Would you transcribe word for word every line from the one containing "Given: Expand the test1 tunnel row details" to the end of the data, both ends included, and leave out the rest?

• _Collection entries_
=-=-=-=-=

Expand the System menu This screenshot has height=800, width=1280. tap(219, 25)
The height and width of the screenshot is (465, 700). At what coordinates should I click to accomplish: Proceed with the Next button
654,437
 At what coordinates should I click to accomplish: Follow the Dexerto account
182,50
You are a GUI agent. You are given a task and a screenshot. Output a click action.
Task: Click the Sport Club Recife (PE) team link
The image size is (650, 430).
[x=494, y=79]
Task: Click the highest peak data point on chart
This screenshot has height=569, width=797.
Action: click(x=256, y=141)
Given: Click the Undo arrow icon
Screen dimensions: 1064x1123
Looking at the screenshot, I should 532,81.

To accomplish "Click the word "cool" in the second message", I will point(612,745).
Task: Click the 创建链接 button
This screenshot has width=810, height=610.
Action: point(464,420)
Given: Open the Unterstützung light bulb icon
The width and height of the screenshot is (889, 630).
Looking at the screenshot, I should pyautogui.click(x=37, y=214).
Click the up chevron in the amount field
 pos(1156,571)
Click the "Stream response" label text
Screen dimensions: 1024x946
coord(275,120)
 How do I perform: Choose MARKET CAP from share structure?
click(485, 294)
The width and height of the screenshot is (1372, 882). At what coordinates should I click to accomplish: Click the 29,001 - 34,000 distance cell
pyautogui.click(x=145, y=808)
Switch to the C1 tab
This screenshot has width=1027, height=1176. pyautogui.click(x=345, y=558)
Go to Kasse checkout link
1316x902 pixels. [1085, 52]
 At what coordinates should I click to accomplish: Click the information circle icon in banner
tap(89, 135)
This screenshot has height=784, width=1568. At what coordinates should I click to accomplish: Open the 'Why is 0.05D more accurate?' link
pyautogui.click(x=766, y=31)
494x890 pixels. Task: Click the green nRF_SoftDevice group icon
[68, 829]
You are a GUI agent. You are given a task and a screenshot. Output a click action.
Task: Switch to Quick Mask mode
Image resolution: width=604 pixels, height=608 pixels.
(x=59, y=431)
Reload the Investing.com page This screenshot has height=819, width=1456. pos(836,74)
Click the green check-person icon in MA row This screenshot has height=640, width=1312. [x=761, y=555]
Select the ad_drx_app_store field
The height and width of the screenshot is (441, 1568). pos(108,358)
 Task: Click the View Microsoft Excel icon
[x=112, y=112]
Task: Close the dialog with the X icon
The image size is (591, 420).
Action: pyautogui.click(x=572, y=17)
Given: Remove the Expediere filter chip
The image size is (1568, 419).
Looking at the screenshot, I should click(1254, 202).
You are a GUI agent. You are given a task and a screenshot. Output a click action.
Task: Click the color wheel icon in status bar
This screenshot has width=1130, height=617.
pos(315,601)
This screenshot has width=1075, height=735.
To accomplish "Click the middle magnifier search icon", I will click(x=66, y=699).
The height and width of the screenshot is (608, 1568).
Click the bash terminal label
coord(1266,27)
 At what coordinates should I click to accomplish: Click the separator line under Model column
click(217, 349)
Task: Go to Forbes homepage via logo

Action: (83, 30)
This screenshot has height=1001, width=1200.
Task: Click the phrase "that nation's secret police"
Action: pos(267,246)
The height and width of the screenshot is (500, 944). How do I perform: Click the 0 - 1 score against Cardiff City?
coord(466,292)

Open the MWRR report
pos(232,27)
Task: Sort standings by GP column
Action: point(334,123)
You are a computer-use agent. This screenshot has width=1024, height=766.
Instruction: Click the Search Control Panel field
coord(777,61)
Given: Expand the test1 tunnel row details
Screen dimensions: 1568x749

=-=-=-=-=

• _RESULT BELOW_
Given: Expand the test1 tunnel row details
Screen dimensions: 1568x749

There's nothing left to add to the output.